Required tasks:
**A.** Reproduce the section of the passage on Positive Youth Development that begins with the words containing "But then PYD" and ends with "claim to answer.".
**B.** Write the next part of the passage on Positive Youth Development, picking up after its final sentence.

Article:
● ● ● ● ●
But then PYD is a model setting out to offer a structure for thinking about <i>programmes</i> for young people, and, for some PYD thinkers, about social attitudes towards young people. It is not a model of radical social change. That doesn't mean we don't need models of radical social change to challenge deep rooted social inequality - but those are far bigger policy questions that PYD shouldn't (and because of its adolescent development/scientific school of thinking, most likely wouldn't) claim to answer.

==On accusations of pseudo-science==

Badly used, and in a culture that prioritises statistically 'Evidence Based Practice' to the exclusion of developing creative, responsive and sensitive workers and communities(possibly an issue in some US contexts) - PYD could be taken as pseudo-science and generalist. Taken as a tool for sharpening our understanding of what works in youth work, and what is appropriate at different ages of young people's development - and as a tool for supporting workers and communities to use their skills to better support young people - it is far from pseudo-science - but is science as the under-labourer to our philosophies of change in the most positive possible way.

So I can't defend all PYD 'science' - but some bad science shouldn't undermine a discipline with something going for it.

==Functionalist lists to avoid risk?==

In the paper which should be available for download now from http://www.nya.org.uk/research (current projects) we do look at many of the lists of attributes which can read as overly 'functionalist' and 'normative'. However, as we looked more closely at these - we found most offer a rich discourse justifying the choices in these lists and recognising their limitations - and we found that PYD is a far more multi-dimensional concept than just offering lists of the 'resiliency factors' young people need (in fact, PYD proper would not want to talk about your 'risky behaviour' all that much at all but would want to talk about your positive thriving as an individual).

==On unhelpful forms of argument==

I don't find the polemical link to the Bush administration offers anything useful in your comment. New Labour may eulogise social justice (in fact, so may the Conservative Party and others even further to the Right). Does that make social justice a bad concept?

===On a positive movement===

In reviewing the literature on PYD I found it useful to make a distinction between:

* PYD as a model for youth programmes

* PYD as a movement

PYD as a movement is about creating a positive public idea of young people. Challenging us to articulate positive visions for thriving in young people's lives, rather than to just aim for 'problem free' transitions to adulthood.

The model is useful, but there is also a lot to learn from the successes and failures (about which there is fair deal of honesty) of the PYD movement.
● ● ● ● ●
Excerpted data:
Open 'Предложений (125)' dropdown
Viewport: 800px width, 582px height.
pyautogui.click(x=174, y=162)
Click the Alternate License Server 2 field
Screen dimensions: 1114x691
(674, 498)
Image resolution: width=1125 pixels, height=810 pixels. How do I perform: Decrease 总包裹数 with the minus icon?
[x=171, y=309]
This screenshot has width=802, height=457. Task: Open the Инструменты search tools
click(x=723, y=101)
● ● ● ● ●
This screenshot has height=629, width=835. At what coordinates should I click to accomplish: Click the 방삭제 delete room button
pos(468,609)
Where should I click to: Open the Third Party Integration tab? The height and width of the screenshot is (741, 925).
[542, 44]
● ● ● ● ●
Answers provided:
**A.**
But then PYD is a model setting out to offer a structure for thinking about <i>programmes</i> for young people, and, for some PYD thinkers, about social attitudes towards young people. It is not a model of radical social change. That doesn't mean we don't need models of radical social change to challenge deep rooted social inequality - but those are far bigger policy questions that PYD shouldn't (and because of its adolescent development/scientific school of thinking, most likely wouldn't) claim to answer.

**B.**
With best wishes

Tim

January 10, 2008 1:41 PM
 

Mike Amos-Simpson said:

Slightly ironic that the first reaction to a post about 'Positive Youth Development' was so negative.

My original research towards setting up the Young Movers programme at the National Communities Resource Centre was based on some of the same work covered in Tim & Sarahs research - that was nearly 10 years ago and it wasn't new then so I don't think its the 'latest fad' - although that may be me being naive in my short lifetime!

I've felt for years that theres a need to redress the balance of work with young people towards a more positive approach and certainly a more proactive one - perhaps if this was the case it would also help towards a more positive image both of work done with young people and young people themselves.

Its difficult to see how this could be achieved without some large scale changes - but if so it has to start somewhere so its good to see some work being done towards it!

January 10, 2008 5:54 PM
 

Tony Taylor said:

Tim/Mike

A relatively brief response to your comments, especially now that I’ve read Tim and Sarah’s thoughtful and thought-provoking PYD literature review.  Indeed the piece has churned up all manner of classic issues in the Taylor household e.g. the relationship of the social to the individual.  So much that we (Marilyn’s First Class Honours Degree is in Social Analysis, Bradford 1983) are likely to prepare a serious critique of Tim and Sarah’s work.  And, seeing I’m contributing a paper on Psychology & Youth Work at Youth & Policy’s ‘Taking Youth Work Seriously’ March conference, I’m going to focus my contemporary example on Positive Youth Development.

For now, some quick observations, which open up all sorts of questions:-

As for the significance of structural and political limitations on ‘who we are and who we might become’ this is no side issue.  If PYD is “not a model of radical social change”, as Tim puts it, what is its basis?  Are we allowed to suggest that in fact it is a model of either liberal or conservative social conformity?  The proposal that PYD (or its parent, adolescent development theory) can address the micro whilst ignoring the macro context of existence, is the time-honoured sidestep of the American school of collaboration with the status quo, the weary suggestion that “its scientists are interested only in individuals, not politics.”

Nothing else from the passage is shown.